In All Circumstances {The Grove: Content}

 Not that I am speaking of being in need, for I have learned in whatever situation I am to be content.

Philippians 4:11

This week we invited you to pause and soak in the contentment He offers us by jotting down the moments you noticed. Today we will share our lists and share in our contentment.

Kim’s List

—Family and neighbors gathered around our fire pit with s’mores and seasonal beverages.

—An unoccupied Saturday morning at home. Bread baked, laundry hung, a (very brief) moment of every family member working together to order the house.

—A quiet Sunday afternoon spent re-reading an old classic: To Kill a Mockingbird by Harper Lee.

—Accepting and returning a makeup hug.

—Five minutes marveling at wildlife pictures on Instagram with my sons before school.

—The moment of realization that a friendship is deepening.

—Browsing an independent bookstore.

—Wholeheartedly doing a helpful favor for a family in crisis.

—A family game of Clue.

—Hot breakfast on a cold morning: oatmeal from scratch with quality ingredients and yummy add-ins.

 

Danielle’s List

—When we left China, I grieved the loss of my rocking chair (where I rocked all three of my babies). Now with our surprise baby on the way, God has provided (for free!) a rocking chair very much like my old one, equally comfy with a matching gliding ottoman. It is a physical place to rest in His gracious and abundant provision for me.

.....

> WRITTEN INSTRUCTION A: In the post on contentment, list every entry in Kim's list that contains the word "family."
The text and the records are unrelated to each other.

.....

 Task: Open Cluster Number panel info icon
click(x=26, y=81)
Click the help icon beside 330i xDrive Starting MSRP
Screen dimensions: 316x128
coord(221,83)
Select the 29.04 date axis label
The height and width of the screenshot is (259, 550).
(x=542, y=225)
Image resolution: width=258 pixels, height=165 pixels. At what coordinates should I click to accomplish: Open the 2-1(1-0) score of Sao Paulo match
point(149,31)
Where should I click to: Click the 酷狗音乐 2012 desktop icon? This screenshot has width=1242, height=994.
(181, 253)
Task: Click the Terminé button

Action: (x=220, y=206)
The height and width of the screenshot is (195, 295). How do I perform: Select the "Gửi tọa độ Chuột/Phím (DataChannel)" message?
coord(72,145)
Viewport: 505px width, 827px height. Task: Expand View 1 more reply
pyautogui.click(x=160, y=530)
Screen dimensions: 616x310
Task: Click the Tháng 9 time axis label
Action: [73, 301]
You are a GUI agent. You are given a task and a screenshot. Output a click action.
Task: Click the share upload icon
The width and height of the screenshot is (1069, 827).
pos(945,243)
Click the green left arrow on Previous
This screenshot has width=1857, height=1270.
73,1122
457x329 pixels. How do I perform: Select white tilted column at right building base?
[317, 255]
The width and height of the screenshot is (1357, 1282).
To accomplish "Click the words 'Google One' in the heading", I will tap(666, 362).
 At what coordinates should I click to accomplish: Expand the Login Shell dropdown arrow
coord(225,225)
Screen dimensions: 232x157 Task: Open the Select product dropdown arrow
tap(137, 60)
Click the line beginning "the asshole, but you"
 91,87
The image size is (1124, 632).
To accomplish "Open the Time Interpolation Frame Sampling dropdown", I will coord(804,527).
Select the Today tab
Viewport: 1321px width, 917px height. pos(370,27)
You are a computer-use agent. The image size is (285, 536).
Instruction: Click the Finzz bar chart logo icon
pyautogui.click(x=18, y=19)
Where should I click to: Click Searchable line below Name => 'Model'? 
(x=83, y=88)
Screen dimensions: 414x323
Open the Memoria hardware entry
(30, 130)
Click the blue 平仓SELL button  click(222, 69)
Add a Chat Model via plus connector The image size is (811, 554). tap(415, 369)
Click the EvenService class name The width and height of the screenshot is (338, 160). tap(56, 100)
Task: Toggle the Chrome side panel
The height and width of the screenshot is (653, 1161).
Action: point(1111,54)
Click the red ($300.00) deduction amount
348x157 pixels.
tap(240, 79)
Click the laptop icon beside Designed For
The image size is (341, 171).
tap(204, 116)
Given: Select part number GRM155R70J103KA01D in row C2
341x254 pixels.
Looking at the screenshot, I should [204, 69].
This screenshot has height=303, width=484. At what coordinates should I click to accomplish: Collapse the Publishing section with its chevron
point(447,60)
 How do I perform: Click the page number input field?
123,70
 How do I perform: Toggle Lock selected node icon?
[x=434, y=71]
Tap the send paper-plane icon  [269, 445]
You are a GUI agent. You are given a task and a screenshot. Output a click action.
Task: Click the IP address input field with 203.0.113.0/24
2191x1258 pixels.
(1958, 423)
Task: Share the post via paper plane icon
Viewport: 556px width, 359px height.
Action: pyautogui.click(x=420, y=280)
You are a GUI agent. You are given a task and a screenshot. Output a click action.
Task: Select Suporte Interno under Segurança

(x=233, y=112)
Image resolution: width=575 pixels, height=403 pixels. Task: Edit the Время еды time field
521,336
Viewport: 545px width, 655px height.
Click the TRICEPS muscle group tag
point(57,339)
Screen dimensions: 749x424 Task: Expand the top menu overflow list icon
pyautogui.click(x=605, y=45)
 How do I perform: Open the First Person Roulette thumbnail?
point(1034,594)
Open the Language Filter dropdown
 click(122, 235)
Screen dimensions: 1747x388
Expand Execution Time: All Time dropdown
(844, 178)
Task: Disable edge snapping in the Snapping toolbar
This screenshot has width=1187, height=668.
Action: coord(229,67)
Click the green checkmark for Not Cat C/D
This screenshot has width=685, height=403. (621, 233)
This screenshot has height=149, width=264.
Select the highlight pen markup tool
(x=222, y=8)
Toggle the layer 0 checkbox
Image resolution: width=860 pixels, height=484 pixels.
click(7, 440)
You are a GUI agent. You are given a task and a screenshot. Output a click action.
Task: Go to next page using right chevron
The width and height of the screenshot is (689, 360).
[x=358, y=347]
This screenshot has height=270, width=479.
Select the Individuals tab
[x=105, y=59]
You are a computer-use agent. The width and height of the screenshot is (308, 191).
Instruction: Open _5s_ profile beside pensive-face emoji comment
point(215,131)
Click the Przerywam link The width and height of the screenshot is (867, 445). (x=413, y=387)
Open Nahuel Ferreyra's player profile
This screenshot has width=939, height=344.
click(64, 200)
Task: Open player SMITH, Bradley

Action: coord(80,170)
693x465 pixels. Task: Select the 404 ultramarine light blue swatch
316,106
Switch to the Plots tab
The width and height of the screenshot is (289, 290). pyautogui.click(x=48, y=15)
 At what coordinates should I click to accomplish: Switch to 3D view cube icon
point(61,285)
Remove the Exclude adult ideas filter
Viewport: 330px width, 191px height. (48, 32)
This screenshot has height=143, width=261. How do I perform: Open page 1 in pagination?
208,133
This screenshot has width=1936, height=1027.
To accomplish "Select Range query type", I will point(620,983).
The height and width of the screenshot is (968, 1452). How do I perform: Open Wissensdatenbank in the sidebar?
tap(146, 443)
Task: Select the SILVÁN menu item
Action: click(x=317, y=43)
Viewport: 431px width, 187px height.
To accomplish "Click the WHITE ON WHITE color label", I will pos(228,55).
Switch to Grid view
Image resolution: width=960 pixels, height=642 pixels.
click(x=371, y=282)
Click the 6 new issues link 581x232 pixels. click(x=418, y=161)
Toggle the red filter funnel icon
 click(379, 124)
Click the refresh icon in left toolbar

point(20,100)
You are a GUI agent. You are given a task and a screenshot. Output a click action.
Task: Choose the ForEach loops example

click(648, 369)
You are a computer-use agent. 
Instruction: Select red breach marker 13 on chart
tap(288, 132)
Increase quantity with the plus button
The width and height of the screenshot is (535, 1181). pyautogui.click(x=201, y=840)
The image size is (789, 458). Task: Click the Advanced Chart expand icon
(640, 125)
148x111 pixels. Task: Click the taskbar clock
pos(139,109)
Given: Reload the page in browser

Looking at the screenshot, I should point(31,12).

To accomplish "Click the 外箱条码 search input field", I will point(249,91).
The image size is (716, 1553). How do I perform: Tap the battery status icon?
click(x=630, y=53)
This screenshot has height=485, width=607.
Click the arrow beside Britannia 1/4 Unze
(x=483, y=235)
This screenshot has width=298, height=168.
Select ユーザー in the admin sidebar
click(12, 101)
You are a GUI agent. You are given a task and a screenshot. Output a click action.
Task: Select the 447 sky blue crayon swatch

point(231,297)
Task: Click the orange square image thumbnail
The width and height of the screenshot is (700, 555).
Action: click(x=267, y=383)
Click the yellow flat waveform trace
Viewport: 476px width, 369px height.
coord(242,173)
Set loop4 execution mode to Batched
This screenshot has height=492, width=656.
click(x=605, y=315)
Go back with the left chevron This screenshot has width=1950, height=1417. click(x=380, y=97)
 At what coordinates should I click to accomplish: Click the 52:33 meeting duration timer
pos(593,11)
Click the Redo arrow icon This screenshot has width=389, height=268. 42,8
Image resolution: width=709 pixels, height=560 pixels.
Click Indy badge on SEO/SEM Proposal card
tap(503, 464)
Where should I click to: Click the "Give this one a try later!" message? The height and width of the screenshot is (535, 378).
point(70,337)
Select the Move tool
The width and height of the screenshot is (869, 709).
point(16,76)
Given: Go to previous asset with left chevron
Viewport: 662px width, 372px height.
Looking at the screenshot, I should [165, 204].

.....

> WRITTEN INSTRUCTION B: In the records, copy out the lines starting with the one that contains "Task: Toggle the Chrome side panel" and ending with the one that contains "tap(204, 116)", both included.

> FINAL RESULT A:
- Family and neighbors gathered around our fire pit with s'mores and seasonal beverages.
- An unoccupied Saturday morning at home. Bread baked, laundry hung, a (very brief) moment of every family member working together to order the house.
- Wholeheartedly doing a helpful favor for a family in crisis.
- A family game of Clue.

> FINAL RESULT B:
Task: Toggle the Chrome side panel
The height and width of the screenshot is (653, 1161).
Action: point(1111,54)
Click the red ($300.00) deduction amount
348x157 pixels.
tap(240, 79)
Click the laptop icon beside Designed For
The image size is (341, 171).
tap(204, 116)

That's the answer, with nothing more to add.